L’onorevole Senatrice Liliana Segre dichiarò che molti prigionieri recitavano versi danteschi per cercare di guardare in faccia il dolore, di riconoscerlo. Solo quando si riesce ad identificare ciò che scorre dentro sé si può avere più possibilità di affrontare ciò che Dio ci ha sottoposto. Proprio quel Dio che sembrava essere sempre più lontano dal suo popolo: il popolo di Israele.

Probabilmente fu proprio questa la causa che spinse il chimico torinese a buttarsi lungo la tromba delle scale.

 La celebre scienziata italiana Rita Levi Montalcini dichiarò di avere sentito Levi al telefono e che l’ultima frase che le era stata riferita era “non riesco a scrivere”. Lei non sospettò niente perché le pareva che fosse di buon umore.

“Non riesco a scrivere”, Levi non riusciva più a decifrare lo strazio che aveva dentro, che pian piano fece diventare il suo essere troppo pesante e quindi insostenibile.

Alcuni studi hanno sostenuto che i sopravvissuti una volta usciti dai campi di sterminio hanno potuto “rivedere le stelle”, però purtroppo non in tutti i casi è stato così.

Secondo le testimonianze di Sami Modiano, da bambino abituato a correre spensieratamente sull’isola dei fiori, dopo la liberazione nasce un dolore, un senso di colpa talmente forte che ti porta a rimpiangere il fatto di non essere morto.

Il suo animo conosce perfettamente quella sensazione, perché è proprio quella che ha intravisto nello sguardo del padre, il quale per il troppo struggimento si è buttato contro il reticolato.

Egli aggiunge che ha trovato la serenità non meno di un decennio fa, quando ha compreso perché “quella mano” lo abbia fatto sempre rialzare; ha capito che quella mano era quella dei ragazzi ai quali lui oggi si rivolge.

Modiano non vuole che i nostri occhi e quelli delle future generazioni si ritrovino di fronte ciò che lui ha veduto.

La stessa situazione è stata sperimentata dalla sopravvissuta Sultana Razòn Veronesi, che è riuscita a trovare una stabilità emotiva solamente con lo studio (come da lei affermatomi durante l’incontro con gli alunni della classe seconda media).

Un’altra caratteristica importantissima, presente oltretutto nello stile Dantesco, è quella dello sguardo. Una sopravvissuta ceca, Zoka, ha dichiarato che una volta libera si è guardata allo specchio e non si riconosceva più. Il suo sguardo era quello di una cinquantenne, non di una ragazzina di appena 17 anni. C’era troppa sofferenza in quello sguardo. Come in Dante la peculiarità di una donna, persona in questo caso, risiede nello sguardo: e questa era la sua unicità, come quella di molti altri.
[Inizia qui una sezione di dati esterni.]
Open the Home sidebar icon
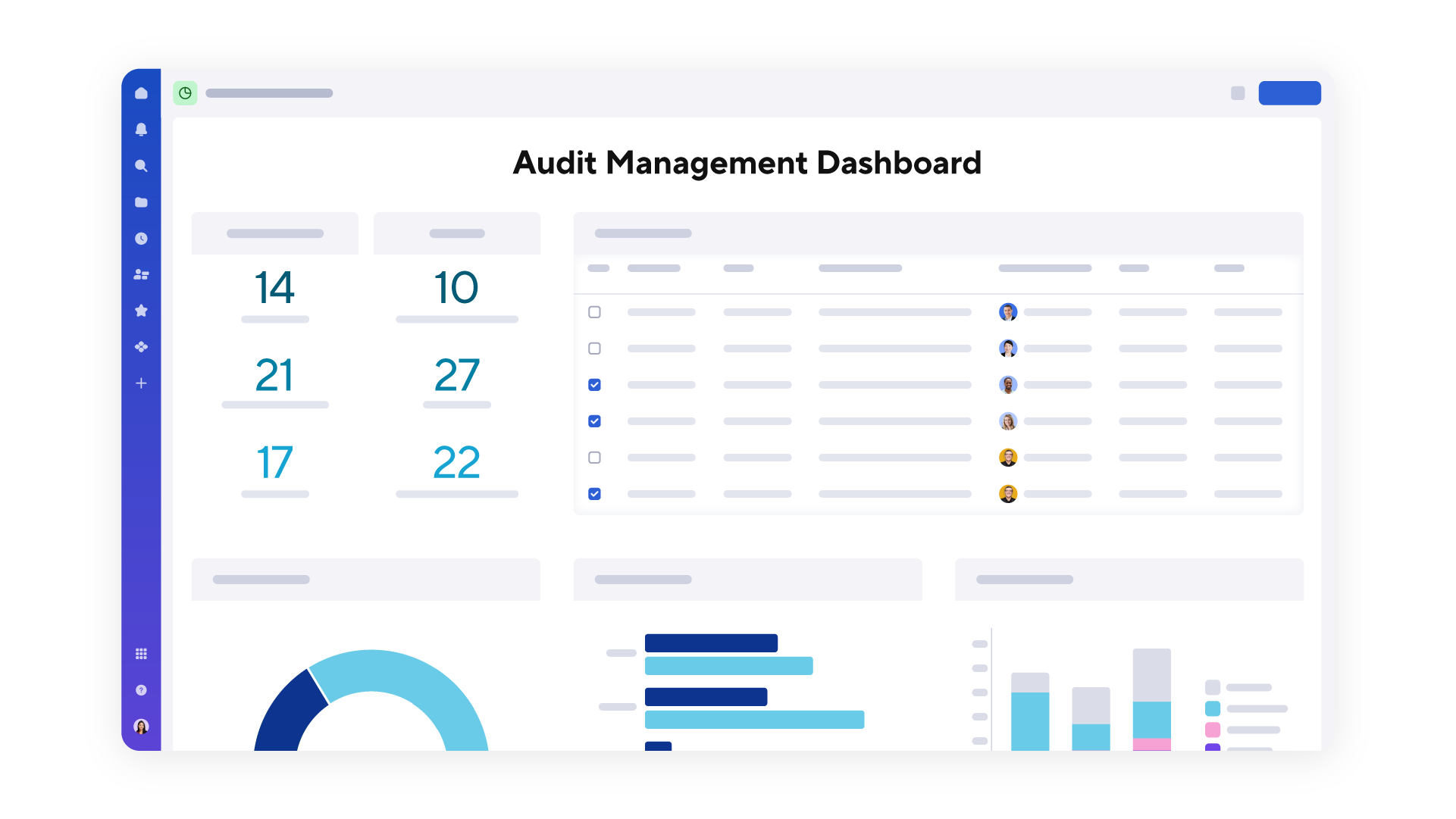 click(x=141, y=92)
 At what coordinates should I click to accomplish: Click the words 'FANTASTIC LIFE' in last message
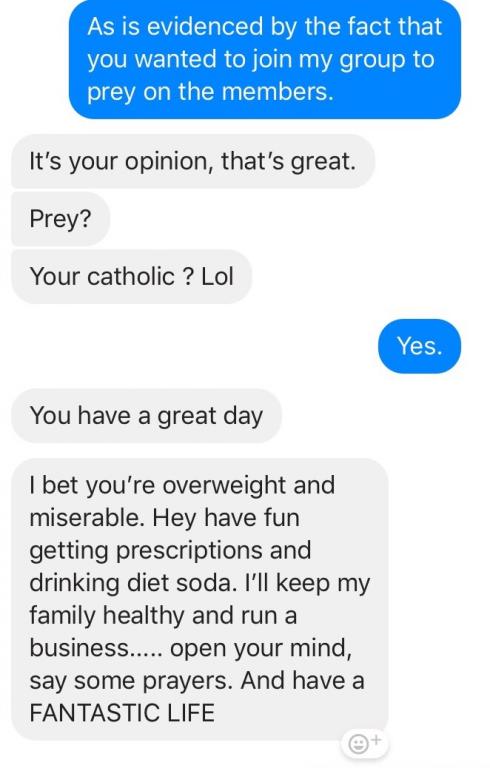point(122,713)
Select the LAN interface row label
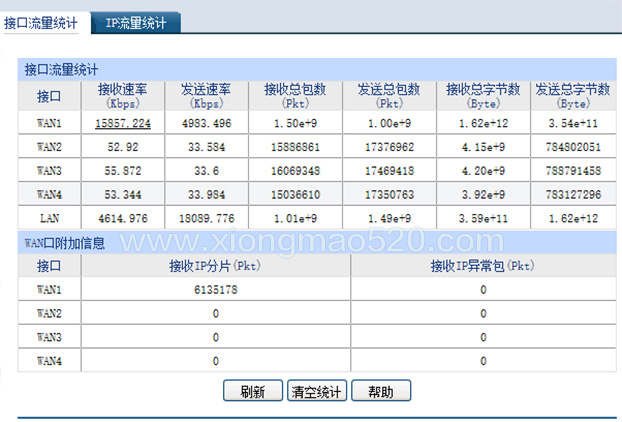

Penso che la differenza principale tra l’oltretomba dantesco e quello dei lager sia che uno è stato un processo di allontanamento seppur altalenante da Dio, come nel caso di Edith Bruck. Mentre l’altro, quello dantesco è stato un percorso che ha portato all’avvicinamento al Signore.

Anche il diavolo vedendo quell’orrore girò la testa e scappò via, per questo è necessario che tutti ricordino e facciano in modo che quell’inferno non accada mai più.